Globally we face a projected shortage of 11 million healthcare practitioners by 2030, and administrative burden consumes 50% of clinical time. Artificial intelligence (AI) has the potential to help alleviate these problems. However, no end-to-end autonomous large language model (LLM)-based AI system has been rigorously evaluated in real-world clinical practice. In this study, we evaluated whether a multi-agent LLM-based AI framework can function autonomously as an AI doctor in a virtual urgent care setting.

Methods

We retrospectively compared the performance of the multi-agent AI system Doctronic and board-certified clinicians across 500 consecutive urgent-care telehealth encounters. The primary end points: diagnostic concordance, treatment plan consistency, and safety metrics, were assessed by blinded LLM-based adjudication and expert human review.

Results

The top diagnosis of Doctronic and clinician matched in 81% of cases, and the treatment plan aligned in 99.2% of cases. No clinical hallucinations occurred (e.g., diagnosis or treatment not supported by clinical findings).

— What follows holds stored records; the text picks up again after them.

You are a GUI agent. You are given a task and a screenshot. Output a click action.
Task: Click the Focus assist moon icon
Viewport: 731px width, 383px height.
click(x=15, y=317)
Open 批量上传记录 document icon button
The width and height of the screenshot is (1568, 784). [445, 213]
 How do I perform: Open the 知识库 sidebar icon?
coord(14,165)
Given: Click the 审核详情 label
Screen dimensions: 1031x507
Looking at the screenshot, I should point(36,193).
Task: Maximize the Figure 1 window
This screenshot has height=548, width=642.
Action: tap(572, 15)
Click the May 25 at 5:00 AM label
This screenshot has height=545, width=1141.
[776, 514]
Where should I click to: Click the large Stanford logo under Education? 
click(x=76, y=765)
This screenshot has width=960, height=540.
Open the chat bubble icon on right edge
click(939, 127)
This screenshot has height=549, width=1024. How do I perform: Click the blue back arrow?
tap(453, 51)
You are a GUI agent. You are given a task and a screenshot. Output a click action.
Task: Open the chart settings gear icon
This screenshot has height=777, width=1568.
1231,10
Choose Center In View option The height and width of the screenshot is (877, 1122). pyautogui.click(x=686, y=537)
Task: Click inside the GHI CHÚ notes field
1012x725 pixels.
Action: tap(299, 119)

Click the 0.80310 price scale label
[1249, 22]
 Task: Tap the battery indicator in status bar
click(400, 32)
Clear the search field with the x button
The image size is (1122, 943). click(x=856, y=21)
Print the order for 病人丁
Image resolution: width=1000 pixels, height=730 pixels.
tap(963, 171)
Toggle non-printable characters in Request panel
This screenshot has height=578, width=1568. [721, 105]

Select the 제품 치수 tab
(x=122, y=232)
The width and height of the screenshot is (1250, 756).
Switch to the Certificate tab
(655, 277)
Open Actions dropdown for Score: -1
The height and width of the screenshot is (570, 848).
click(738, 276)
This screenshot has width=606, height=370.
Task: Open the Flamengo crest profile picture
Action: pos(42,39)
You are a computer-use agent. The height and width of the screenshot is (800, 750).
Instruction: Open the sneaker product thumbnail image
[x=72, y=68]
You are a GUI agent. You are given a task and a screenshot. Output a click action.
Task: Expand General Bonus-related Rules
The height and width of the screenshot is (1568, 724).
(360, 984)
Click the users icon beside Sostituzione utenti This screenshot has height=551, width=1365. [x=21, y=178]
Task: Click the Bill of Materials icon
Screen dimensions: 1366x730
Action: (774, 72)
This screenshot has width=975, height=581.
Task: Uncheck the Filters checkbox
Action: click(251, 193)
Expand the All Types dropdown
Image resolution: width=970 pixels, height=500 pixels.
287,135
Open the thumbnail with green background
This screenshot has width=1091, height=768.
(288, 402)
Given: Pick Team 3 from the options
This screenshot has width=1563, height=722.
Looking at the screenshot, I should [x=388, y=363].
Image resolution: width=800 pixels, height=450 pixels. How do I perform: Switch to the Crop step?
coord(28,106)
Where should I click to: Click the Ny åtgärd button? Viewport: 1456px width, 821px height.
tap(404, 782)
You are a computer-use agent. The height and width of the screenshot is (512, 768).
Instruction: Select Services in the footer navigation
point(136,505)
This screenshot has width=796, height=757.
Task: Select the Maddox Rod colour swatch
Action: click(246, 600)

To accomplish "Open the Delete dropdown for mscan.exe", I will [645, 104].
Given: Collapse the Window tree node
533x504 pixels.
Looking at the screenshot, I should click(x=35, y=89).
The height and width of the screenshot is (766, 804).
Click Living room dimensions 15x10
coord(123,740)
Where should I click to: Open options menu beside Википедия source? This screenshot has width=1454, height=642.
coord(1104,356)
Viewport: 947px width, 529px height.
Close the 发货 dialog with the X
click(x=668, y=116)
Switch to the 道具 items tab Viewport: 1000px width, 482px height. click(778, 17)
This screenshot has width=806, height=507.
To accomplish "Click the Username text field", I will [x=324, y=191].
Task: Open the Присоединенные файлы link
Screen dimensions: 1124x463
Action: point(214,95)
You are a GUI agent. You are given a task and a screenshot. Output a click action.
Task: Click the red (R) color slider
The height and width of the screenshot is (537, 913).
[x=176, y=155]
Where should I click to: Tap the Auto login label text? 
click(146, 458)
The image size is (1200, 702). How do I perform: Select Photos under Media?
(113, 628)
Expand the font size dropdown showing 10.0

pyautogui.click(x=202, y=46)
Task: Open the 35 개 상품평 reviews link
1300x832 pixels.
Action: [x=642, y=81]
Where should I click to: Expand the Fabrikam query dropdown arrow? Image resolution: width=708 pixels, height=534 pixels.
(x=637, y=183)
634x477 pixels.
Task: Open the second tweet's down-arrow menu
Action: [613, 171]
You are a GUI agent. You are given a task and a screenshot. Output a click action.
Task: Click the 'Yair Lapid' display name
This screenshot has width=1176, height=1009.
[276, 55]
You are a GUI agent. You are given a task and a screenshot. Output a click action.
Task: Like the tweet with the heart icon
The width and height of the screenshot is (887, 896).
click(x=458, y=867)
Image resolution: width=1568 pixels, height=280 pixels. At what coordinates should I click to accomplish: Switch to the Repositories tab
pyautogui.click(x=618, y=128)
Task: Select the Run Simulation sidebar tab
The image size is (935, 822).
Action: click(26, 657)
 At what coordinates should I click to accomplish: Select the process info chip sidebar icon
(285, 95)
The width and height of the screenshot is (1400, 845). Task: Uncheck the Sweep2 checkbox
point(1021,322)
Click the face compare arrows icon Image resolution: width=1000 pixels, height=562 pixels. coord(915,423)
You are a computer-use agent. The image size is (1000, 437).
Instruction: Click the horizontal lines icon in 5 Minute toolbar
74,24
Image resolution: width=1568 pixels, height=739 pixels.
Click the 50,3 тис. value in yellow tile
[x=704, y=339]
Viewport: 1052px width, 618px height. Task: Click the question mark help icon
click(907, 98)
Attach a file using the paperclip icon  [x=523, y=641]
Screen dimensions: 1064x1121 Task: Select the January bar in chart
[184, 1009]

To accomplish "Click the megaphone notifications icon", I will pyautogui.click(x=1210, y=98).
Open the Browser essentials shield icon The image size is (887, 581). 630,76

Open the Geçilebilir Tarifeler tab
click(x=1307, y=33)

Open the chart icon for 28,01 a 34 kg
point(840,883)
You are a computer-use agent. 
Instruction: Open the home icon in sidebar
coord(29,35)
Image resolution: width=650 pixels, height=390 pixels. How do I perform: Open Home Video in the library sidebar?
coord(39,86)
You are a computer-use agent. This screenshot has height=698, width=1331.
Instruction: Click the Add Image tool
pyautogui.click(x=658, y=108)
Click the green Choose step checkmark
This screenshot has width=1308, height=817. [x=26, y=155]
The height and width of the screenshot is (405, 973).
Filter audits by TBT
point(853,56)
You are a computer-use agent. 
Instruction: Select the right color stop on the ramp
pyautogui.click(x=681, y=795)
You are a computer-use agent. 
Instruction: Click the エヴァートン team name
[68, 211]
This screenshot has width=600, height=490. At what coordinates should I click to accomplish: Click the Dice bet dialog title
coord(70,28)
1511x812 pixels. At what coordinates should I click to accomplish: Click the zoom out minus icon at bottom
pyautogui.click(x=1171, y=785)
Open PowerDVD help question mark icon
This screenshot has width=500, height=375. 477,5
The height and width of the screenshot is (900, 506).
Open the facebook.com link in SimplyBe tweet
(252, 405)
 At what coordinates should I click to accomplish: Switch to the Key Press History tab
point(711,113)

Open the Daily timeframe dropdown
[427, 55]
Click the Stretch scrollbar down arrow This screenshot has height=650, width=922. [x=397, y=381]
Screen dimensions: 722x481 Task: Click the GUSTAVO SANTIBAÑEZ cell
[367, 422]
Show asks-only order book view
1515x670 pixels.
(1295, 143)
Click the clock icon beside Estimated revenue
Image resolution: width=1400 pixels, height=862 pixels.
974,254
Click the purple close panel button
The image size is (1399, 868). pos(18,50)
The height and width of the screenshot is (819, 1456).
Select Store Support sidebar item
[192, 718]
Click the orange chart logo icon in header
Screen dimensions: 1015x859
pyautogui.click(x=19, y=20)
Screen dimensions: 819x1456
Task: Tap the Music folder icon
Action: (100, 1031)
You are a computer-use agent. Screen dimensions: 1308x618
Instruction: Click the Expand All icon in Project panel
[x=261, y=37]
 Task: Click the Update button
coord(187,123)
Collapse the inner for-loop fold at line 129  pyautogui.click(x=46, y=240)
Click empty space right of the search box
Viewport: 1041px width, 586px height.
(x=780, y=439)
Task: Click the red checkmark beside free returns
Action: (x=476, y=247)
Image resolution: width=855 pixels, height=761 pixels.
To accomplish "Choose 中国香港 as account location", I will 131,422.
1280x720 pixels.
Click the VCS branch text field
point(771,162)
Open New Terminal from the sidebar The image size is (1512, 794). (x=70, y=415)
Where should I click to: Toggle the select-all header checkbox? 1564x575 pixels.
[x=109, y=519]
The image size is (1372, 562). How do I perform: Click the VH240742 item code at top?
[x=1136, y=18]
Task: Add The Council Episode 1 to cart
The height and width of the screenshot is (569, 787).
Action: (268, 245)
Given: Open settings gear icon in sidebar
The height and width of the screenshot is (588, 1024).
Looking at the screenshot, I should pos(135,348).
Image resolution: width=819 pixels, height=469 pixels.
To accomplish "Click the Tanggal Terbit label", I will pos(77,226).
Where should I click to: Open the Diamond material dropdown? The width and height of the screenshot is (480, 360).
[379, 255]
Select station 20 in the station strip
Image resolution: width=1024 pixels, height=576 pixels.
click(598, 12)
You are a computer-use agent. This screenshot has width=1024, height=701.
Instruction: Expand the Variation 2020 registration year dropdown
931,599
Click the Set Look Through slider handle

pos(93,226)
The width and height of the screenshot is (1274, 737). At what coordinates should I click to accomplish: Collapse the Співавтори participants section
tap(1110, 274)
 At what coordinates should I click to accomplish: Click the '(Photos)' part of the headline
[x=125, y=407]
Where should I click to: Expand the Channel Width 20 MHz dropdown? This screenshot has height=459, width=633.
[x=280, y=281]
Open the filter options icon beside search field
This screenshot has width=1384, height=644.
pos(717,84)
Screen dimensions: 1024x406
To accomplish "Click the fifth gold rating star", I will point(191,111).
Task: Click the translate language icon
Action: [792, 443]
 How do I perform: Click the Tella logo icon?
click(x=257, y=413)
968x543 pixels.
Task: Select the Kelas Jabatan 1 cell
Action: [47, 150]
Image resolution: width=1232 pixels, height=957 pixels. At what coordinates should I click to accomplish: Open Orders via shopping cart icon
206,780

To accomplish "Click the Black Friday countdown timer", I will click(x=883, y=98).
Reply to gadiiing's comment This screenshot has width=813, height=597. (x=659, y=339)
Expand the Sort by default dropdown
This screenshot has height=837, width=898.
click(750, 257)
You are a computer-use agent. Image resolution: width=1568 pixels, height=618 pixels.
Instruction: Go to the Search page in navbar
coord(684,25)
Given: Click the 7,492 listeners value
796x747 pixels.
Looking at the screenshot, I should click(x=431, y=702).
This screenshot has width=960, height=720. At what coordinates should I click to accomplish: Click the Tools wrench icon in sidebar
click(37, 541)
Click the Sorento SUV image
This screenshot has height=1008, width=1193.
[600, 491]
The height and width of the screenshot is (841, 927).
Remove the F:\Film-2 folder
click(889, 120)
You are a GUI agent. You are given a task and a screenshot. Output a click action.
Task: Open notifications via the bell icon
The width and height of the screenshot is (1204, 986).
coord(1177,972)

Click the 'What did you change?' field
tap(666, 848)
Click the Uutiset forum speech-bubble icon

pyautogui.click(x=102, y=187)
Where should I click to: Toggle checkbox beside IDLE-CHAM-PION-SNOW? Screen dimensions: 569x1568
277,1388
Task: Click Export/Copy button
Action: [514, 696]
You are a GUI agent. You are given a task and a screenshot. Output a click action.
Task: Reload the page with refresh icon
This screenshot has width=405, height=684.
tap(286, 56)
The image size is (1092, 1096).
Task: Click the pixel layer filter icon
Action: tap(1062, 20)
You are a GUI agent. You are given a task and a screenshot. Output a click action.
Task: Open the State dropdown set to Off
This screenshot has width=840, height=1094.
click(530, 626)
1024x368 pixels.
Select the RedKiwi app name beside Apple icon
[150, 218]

In an expert review of discordant cases, AI performance was superior in 36.1%, and human performance was superior in 9.3%; the diagnoses were equivalent in the remaining cases.

Conclusions

In this first large-scale validation of an autonomous AI doctor, we demonstrated strong diagnostic and treatment plan concordance with human clinicians. These findings indicate that multi-agent AI systems can achieve comparable clinical decision-making to human providers and offer a potential solution to healthcare workforce shortages.